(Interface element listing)
(begin)
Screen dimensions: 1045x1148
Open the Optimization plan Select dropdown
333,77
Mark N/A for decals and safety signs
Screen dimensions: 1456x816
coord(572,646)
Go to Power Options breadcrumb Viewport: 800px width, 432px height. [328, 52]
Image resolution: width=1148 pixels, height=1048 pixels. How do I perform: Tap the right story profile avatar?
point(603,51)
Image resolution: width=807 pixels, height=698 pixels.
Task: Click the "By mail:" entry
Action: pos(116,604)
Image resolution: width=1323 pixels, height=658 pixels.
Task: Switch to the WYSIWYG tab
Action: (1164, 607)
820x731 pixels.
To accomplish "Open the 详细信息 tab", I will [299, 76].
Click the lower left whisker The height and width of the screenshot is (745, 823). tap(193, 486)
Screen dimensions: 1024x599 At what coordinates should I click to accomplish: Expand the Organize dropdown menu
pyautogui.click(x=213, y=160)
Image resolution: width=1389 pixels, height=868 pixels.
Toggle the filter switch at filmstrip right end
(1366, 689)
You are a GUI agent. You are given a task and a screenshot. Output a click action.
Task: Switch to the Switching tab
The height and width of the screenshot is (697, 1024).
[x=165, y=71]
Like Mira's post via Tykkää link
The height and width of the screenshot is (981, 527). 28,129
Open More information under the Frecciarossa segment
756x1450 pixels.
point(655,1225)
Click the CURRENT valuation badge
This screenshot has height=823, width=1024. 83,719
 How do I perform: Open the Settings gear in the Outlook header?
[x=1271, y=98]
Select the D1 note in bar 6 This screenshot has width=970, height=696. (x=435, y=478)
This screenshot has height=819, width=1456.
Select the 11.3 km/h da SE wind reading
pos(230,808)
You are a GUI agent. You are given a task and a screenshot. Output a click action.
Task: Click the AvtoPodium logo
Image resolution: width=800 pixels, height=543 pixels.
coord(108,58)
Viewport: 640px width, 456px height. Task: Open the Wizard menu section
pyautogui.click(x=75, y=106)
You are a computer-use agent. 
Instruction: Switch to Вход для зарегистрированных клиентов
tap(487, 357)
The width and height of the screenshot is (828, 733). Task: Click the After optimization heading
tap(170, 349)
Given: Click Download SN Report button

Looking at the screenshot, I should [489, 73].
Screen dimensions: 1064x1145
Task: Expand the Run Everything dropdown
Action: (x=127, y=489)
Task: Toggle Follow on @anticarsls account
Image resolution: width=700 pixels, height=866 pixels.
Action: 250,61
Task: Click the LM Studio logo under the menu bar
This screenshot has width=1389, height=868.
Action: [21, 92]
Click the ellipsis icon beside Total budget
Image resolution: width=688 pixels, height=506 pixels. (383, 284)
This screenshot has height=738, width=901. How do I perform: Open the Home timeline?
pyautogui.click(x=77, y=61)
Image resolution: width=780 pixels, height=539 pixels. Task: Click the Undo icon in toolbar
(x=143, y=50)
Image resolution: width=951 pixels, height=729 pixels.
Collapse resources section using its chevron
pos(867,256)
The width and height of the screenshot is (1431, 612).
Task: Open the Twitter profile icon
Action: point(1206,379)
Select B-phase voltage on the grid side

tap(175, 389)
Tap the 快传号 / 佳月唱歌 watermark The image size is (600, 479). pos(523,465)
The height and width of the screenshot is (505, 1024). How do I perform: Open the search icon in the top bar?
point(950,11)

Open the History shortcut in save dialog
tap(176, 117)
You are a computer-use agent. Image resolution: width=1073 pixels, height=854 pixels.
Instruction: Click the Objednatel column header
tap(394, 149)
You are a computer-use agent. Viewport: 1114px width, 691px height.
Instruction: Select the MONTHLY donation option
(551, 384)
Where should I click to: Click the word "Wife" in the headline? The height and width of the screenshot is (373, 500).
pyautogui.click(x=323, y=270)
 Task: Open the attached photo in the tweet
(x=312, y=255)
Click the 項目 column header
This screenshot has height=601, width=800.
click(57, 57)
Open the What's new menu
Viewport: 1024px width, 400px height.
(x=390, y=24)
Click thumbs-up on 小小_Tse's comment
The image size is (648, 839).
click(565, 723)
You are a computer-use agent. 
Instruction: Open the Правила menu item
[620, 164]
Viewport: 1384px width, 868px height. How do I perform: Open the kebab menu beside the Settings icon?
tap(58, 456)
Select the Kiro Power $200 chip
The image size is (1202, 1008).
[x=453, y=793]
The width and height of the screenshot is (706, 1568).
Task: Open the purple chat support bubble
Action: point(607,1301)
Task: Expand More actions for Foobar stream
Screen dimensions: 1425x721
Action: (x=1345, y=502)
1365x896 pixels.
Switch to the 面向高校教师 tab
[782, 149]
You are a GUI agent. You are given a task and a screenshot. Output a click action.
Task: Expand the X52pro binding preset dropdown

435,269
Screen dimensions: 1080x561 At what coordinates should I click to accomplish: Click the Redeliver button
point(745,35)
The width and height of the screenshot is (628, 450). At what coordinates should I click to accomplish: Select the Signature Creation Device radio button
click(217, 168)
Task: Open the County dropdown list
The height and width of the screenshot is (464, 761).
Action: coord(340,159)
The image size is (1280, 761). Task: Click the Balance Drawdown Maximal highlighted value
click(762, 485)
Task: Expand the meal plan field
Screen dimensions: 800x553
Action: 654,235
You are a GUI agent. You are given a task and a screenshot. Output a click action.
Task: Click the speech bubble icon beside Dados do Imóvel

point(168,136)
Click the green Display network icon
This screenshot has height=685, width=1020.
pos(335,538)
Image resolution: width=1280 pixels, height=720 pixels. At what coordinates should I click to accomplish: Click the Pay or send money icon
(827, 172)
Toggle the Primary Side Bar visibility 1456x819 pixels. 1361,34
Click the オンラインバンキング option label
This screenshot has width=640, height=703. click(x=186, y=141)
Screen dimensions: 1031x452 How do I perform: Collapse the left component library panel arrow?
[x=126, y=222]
(end)
Brief: Reproduce the entire listing above verbatim, line for line, from first to last.

Exercise response:
Screen dimensions: 1045x1148
Open the Optimization plan Select dropdown
333,77
Mark N/A for decals and safety signs
Screen dimensions: 1456x816
coord(572,646)
Go to Power Options breadcrumb Viewport: 800px width, 432px height. [328, 52]
Image resolution: width=1148 pixels, height=1048 pixels. How do I perform: Tap the right story profile avatar?
point(603,51)
Image resolution: width=807 pixels, height=698 pixels.
Task: Click the "By mail:" entry
Action: pos(116,604)
Image resolution: width=1323 pixels, height=658 pixels.
Task: Switch to the WYSIWYG tab
Action: (1164, 607)
820x731 pixels.
To accomplish "Open the 详细信息 tab", I will [299, 76].
Click the lower left whisker The height and width of the screenshot is (745, 823). tap(193, 486)
Screen dimensions: 1024x599 At what coordinates should I click to accomplish: Expand the Organize dropdown menu
pyautogui.click(x=213, y=160)
Image resolution: width=1389 pixels, height=868 pixels.
Toggle the filter switch at filmstrip right end
(1366, 689)
You are a GUI agent. You are given a task and a screenshot. Output a click action.
Task: Switch to the Switching tab
The height and width of the screenshot is (697, 1024).
[x=165, y=71]
Like Mira's post via Tykkää link
The height and width of the screenshot is (981, 527). 28,129
Open More information under the Frecciarossa segment
756x1450 pixels.
point(655,1225)
Click the CURRENT valuation badge
This screenshot has height=823, width=1024. 83,719
 How do I perform: Open the Settings gear in the Outlook header?
[x=1271, y=98]
Select the D1 note in bar 6 This screenshot has width=970, height=696. (x=435, y=478)
This screenshot has height=819, width=1456.
Select the 11.3 km/h da SE wind reading
pos(230,808)
You are a GUI agent. You are given a task and a screenshot. Output a click action.
Task: Click the AvtoPodium logo
Image resolution: width=800 pixels, height=543 pixels.
coord(108,58)
Viewport: 640px width, 456px height. Task: Open the Wizard menu section
pyautogui.click(x=75, y=106)
You are a computer-use agent. 
Instruction: Switch to Вход для зарегистрированных клиентов
tap(487, 357)
The width and height of the screenshot is (828, 733). Task: Click the After optimization heading
tap(170, 349)
Given: Click Download SN Report button

Looking at the screenshot, I should [489, 73].
Screen dimensions: 1064x1145
Task: Expand the Run Everything dropdown
Action: (x=127, y=489)
Task: Toggle Follow on @anticarsls account
Image resolution: width=700 pixels, height=866 pixels.
Action: 250,61
Task: Click the LM Studio logo under the menu bar
This screenshot has width=1389, height=868.
Action: [21, 92]
Click the ellipsis icon beside Total budget
Image resolution: width=688 pixels, height=506 pixels. (383, 284)
This screenshot has height=738, width=901. How do I perform: Open the Home timeline?
pyautogui.click(x=77, y=61)
Image resolution: width=780 pixels, height=539 pixels. Task: Click the Undo icon in toolbar
(x=143, y=50)
Image resolution: width=951 pixels, height=729 pixels.
Collapse resources section using its chevron
pos(867,256)
The width and height of the screenshot is (1431, 612).
Task: Open the Twitter profile icon
Action: point(1206,379)
Select B-phase voltage on the grid side

tap(175, 389)
Tap the 快传号 / 佳月唱歌 watermark The image size is (600, 479). pos(523,465)
The height and width of the screenshot is (505, 1024). How do I perform: Open the search icon in the top bar?
point(950,11)

Open the History shortcut in save dialog
tap(176, 117)
You are a computer-use agent. Image resolution: width=1073 pixels, height=854 pixels.
Instruction: Click the Objednatel column header
tap(394, 149)
You are a computer-use agent. Viewport: 1114px width, 691px height.
Instruction: Select the MONTHLY donation option
(551, 384)
Where should I click to: Click the word "Wife" in the headline? The height and width of the screenshot is (373, 500).
pyautogui.click(x=323, y=270)
 Task: Open the attached photo in the tweet
(x=312, y=255)
Click the 項目 column header
This screenshot has height=601, width=800.
click(57, 57)
Open the What's new menu
Viewport: 1024px width, 400px height.
(x=390, y=24)
Click thumbs-up on 小小_Tse's comment
The image size is (648, 839).
click(565, 723)
You are a computer-use agent. 
Instruction: Open the Правила menu item
[620, 164]
Viewport: 1384px width, 868px height. How do I perform: Open the kebab menu beside the Settings icon?
tap(58, 456)
Select the Kiro Power $200 chip
The image size is (1202, 1008).
[x=453, y=793]
The width and height of the screenshot is (706, 1568).
Task: Open the purple chat support bubble
Action: point(607,1301)
Task: Expand More actions for Foobar stream
Screen dimensions: 1425x721
Action: (x=1345, y=502)
1365x896 pixels.
Switch to the 面向高校教师 tab
[782, 149]
You are a GUI agent. You are given a task and a screenshot. Output a click action.
Task: Expand the X52pro binding preset dropdown

435,269
Screen dimensions: 1080x561 At what coordinates should I click to accomplish: Click the Redeliver button
point(745,35)
The width and height of the screenshot is (628, 450). At what coordinates should I click to accomplish: Select the Signature Creation Device radio button
click(217, 168)
Task: Open the County dropdown list
The height and width of the screenshot is (464, 761).
Action: coord(340,159)
The image size is (1280, 761). Task: Click the Balance Drawdown Maximal highlighted value
click(762, 485)
Task: Expand the meal plan field
Screen dimensions: 800x553
Action: 654,235
You are a GUI agent. You are given a task and a screenshot. Output a click action.
Task: Click the speech bubble icon beside Dados do Imóvel

point(168,136)
Click the green Display network icon
This screenshot has height=685, width=1020.
pos(335,538)
Image resolution: width=1280 pixels, height=720 pixels. At what coordinates should I click to accomplish: Click the Pay or send money icon
(827, 172)
Toggle the Primary Side Bar visibility 1456x819 pixels. 1361,34
Click the オンラインバンキング option label
This screenshot has width=640, height=703. click(x=186, y=141)
Screen dimensions: 1031x452 How do I perform: Collapse the left component library panel arrow?
[x=126, y=222]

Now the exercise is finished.